**SELECTED PASSAGE:**

Also known as the Red Spring, another famous well, the Chalice Well, can be found at the foot of Glastonbury Tor in Somerset County, England. For at least the last 2,000 years, the Chalice Well’s history suggests that it has been in nearly constant use. It has never failed to issue water from the spring, even during a drought. It is also reputed to hold healing properties.

There are also myths of the sword belonging to legendary King Arthur, Excalibur, the Holy Grail chalice, and rusty iron nails used for the Crucifixion being connected with the Chalice Well. Obviously, this is where its name comes from.

Yet another famous well can be found in Madron, Cornwell, UK. Named for its location, Madron Well is a Cornish Celtic sacred site. This natural, ground-level spring is said to have healing qualities. One account from “before 1641, John Trelille, a poor cripple, was cured here when he bathed in the water, then slept on a grassy hillock.” The mound was redone every year and named St. Maderne’s bed.

Another tradition that came from Madron Well was performed by young people on May Day. The ceremony was performed to learn how many years they would have to wait before they were to be wed. They would take two stems of straw or grass measuring roughly an inch long and fasten them together using a pin. Then they would drop the combination into the water and count the rising bubbles. Each bubble equaled one year they would have to wait before they got married. Over time the ceremony was held on a Sunday instead of May Day because the young folks would work during the week.

If you are looking to explore becoming a water witch and wish to work with well deities, start doing research on Saint Hilda, Fontus, and Brigid. If you have access to well water, it is important to be respectful and ask permission before collecting any water for your use.


A lot of folklore beliefs about river water ties to the claim that it’s not possible for spirits to cross. As such, rivers are viewed as a hallowed barrier between our realm and the next. From this, it is no wonder why rivers have long since been thought of as holy and sacred. Other beliefs about river water tied into direction. It was thought that flowing waters that made their way towards the Sun had healing qualities.

If you find yourself drawn to flowing river waters, it would do you well to familiarize yourself with your own local watercourses. Get to know the dwelling spirits through gentle interaction, like sitting quietly on the banks. You could also help clean the area through collecting litter. This demonstrates your willingness to honor the river and your interest in fostering a connection.

Just as with well water deities, exploring the beings associated with river water can benefit your practice greatly. Check out Sabrina the Welsh nymph, Boanne, and Danu to see if you would like to open a possible connection with them.

As with all elements, collecting river water should be approached with humble gratitude. Asking for permission is best practice. Do some research on different times of the day and moon phases for collecting from natural resources and what it could offer your practice.

**JOBS:**
1/ According to the passage on sacred wells and rivers, what did each rising bubble mean in the Madron Well May Day ceremony?
2/ Quote the passage on sacred wells and rivers between "Also known as" and "hold healing properties.", inclusive.

**PROVIDED DATA:**
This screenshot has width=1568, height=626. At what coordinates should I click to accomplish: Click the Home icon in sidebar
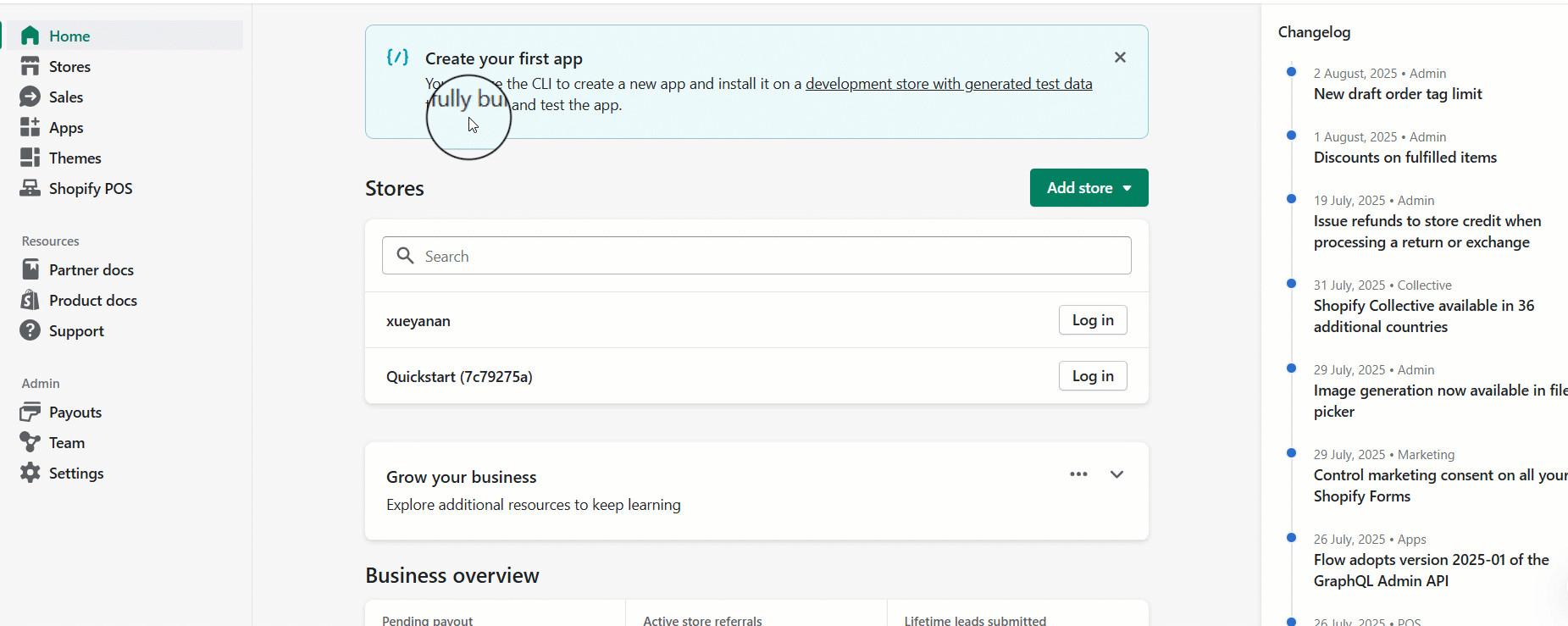point(30,36)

**FULL ANSWERS:**
1/ Each bubble meant one year the person would have to wait before getting married.

2/
Also known as the Red Spring, another famous well, the Chalice Well, can be found at the foot of Glastonbury Tor in Somerset County, England. For at least the last 2,000 years, the Chalice Well’s history suggests that it has been in nearly constant use. It has never failed to issue water from the spring, even during a drought. It is also reputed to hold healing properties.